Avant d’y poser le pied, Julie Racine Da Silva n’avait de la Suisse qu’une vague image d’Epinal, montagnes et chocolat. En 2007, mue par l’envie de voyager, la jeune infirmière quitte son poste en psychiatrie dans son Québec natal pour rallier le service de chirurgie viscérale du Centre hospitalier universitaire vaudois à Lausanne (CHUV). Les premiers temps sont rudes. «J’avais le mal du pays.» Ce qui l’a le plus frappée en arrivant? «Tous ces étrangers, ces langues mélangées dans le bus, rit-elle. A Sainte-Anne-De-Beaupré, il n’y a pas tant de gens différents!»
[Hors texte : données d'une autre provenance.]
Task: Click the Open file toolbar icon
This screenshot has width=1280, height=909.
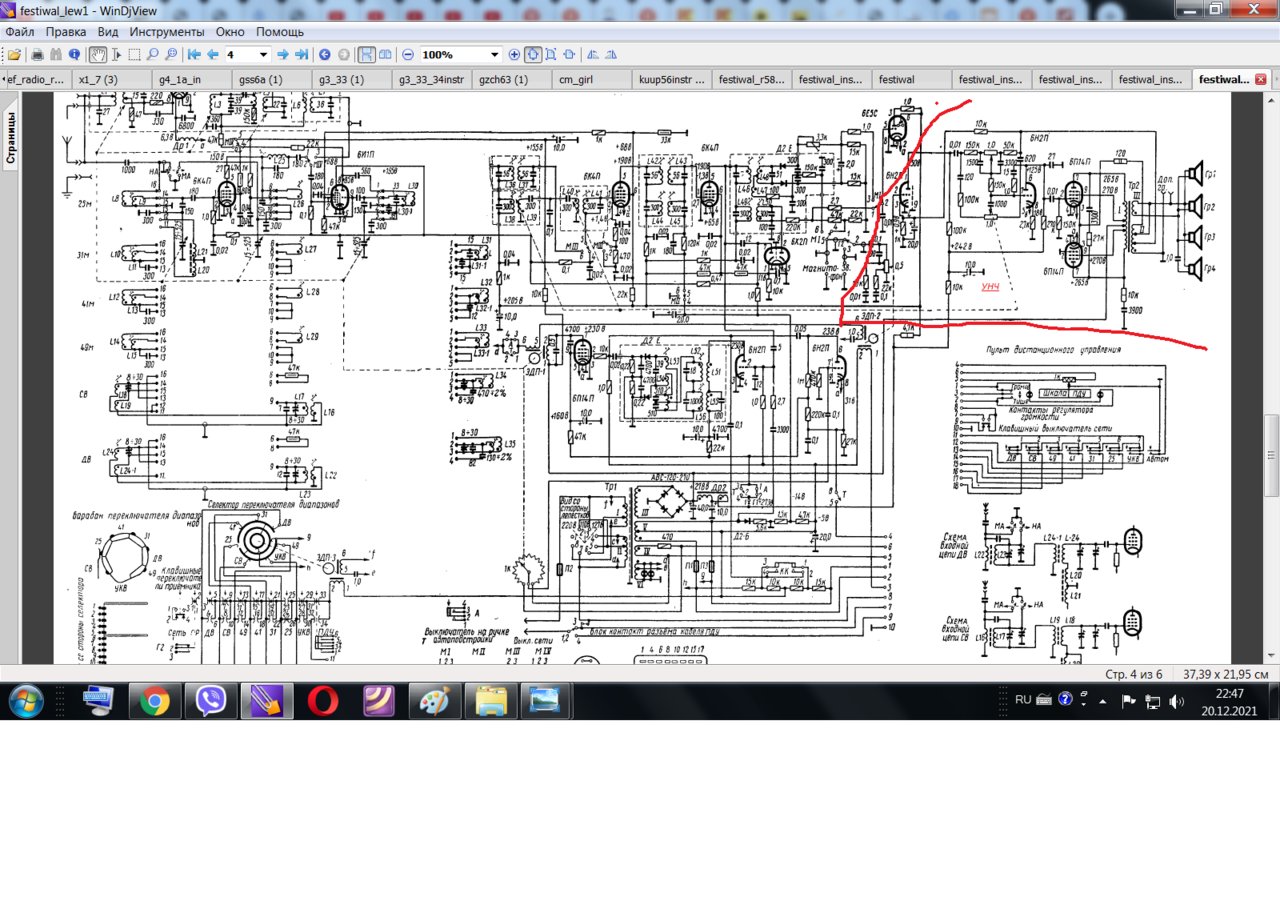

La Québécoise est l’une des quelque 4000 collaborateurs et collaboratrices étrangers du CHUV, soit la moitié des effectifs. 92 nationalités, une cinquantaine de langues, «le bonheur» selon le porte-parole Darcy Christen, d’origine canadienne. Mais ce contingent massif d’étrangers est surtout «vital. Sans eux, nous serions face à une pénurie de personnel et de compétences.» «Comment ferions-nous?» nous lance une infirmière romande.
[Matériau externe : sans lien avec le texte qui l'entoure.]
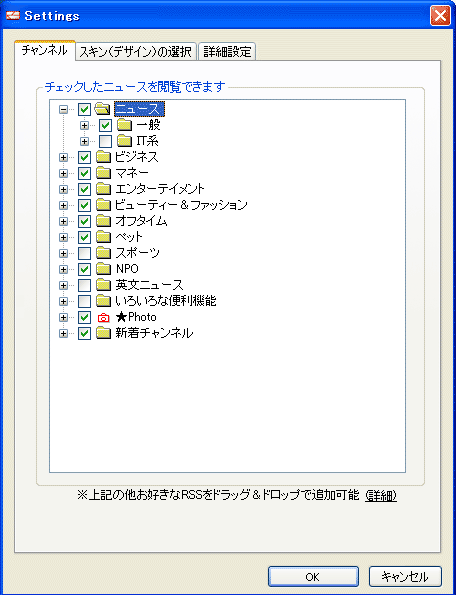Click the folder icon beside スポーツ
The height and width of the screenshot is (595, 456).
(103, 253)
Le CHUV est emblématique des établissements du pays, comme l’ont rappelé la semaine dernière trois études nationales sur le personnel de santé étranger*.
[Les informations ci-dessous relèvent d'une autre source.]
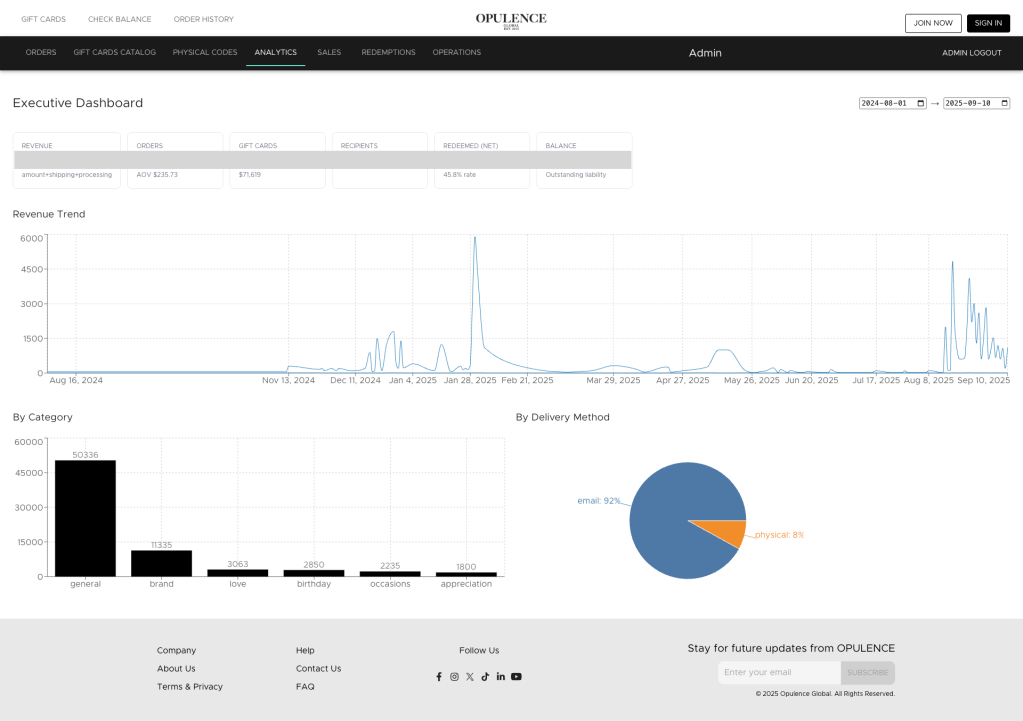Click the Sign In button
The width and height of the screenshot is (1023, 721).
point(988,23)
Si le mélange se fait sans problème, la dépendance – notamment aux politiques de gestion des ressources humaines des services de santé des pays limitrophes, dont viennent la plupart de ces migrants – inquiète. Des pistes ont été lancées, comme la formation de 5000 spécialistes supplémentaires ou l’encouragement des cantons universitaires à accroître encore leurs capacités d’accueil par le ministre de la Santé, Didier Burkhalter. Mais «même si la Suisse «agit de façon à diminuer son degré de dépendance […], il paraît inévitable qu’elle continuera de recourir à moyen terme à l’immigration pour compléter ses effectifs», conclut une étude.

Appauvrir les pays en développement

La situation a, aussi, des répercussions au-delà des frontières. Les Etats membres de l’Organisation mondiale de la santé (OMS) ont récemment adopté un code éthique qui a pour but de ne pas assécher les systèmes de santé des pays en développement.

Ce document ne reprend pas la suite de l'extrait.